EXERCISE REQUIREMENTS => Would you render the lines starting at the one that contains "The height and width of the screenshot is (763, 1073)." and ending at the one that contains "750x394 pixels. 54,253" as a numbered list, leaving out any blank lines?

(Lines for finding text and elements)
========

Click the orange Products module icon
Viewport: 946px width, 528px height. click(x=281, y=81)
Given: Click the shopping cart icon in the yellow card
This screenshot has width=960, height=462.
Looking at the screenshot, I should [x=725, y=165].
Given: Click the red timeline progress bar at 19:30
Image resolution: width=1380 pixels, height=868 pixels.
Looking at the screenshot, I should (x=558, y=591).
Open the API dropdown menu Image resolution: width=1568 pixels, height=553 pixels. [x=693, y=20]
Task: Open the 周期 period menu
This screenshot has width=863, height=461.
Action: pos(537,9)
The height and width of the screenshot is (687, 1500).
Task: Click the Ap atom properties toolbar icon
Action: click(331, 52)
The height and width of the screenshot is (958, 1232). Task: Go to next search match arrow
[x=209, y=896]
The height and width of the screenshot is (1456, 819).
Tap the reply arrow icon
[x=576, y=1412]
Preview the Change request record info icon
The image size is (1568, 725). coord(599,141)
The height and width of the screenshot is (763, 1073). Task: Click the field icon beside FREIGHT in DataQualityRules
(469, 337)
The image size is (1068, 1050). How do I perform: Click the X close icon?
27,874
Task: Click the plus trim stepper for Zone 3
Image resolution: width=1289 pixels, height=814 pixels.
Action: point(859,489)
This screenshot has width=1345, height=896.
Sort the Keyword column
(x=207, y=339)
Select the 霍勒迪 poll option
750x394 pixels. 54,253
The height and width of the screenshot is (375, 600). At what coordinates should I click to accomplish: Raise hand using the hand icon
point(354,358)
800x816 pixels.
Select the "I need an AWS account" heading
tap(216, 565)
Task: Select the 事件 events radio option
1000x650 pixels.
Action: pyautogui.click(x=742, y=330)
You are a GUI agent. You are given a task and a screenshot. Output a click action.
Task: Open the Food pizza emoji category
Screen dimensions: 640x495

========

RESULT FOR THIS TASK =>
1. The height and width of the screenshot is (763, 1073). Task: Click the field icon beside FREIGHT in DataQualityRules
2. (469, 337)
3. The image size is (1068, 1050). How do I perform: Click the X close icon?
4. 27,874
5. Task: Click the plus trim stepper for Zone 3
6. Image resolution: width=1289 pixels, height=814 pixels.
7. Action: point(859,489)
8. This screenshot has width=1345, height=896.
9. Sort the Keyword column
10. (x=207, y=339)
11. Select the 霍勒迪 poll option
12. 750x394 pixels. 54,253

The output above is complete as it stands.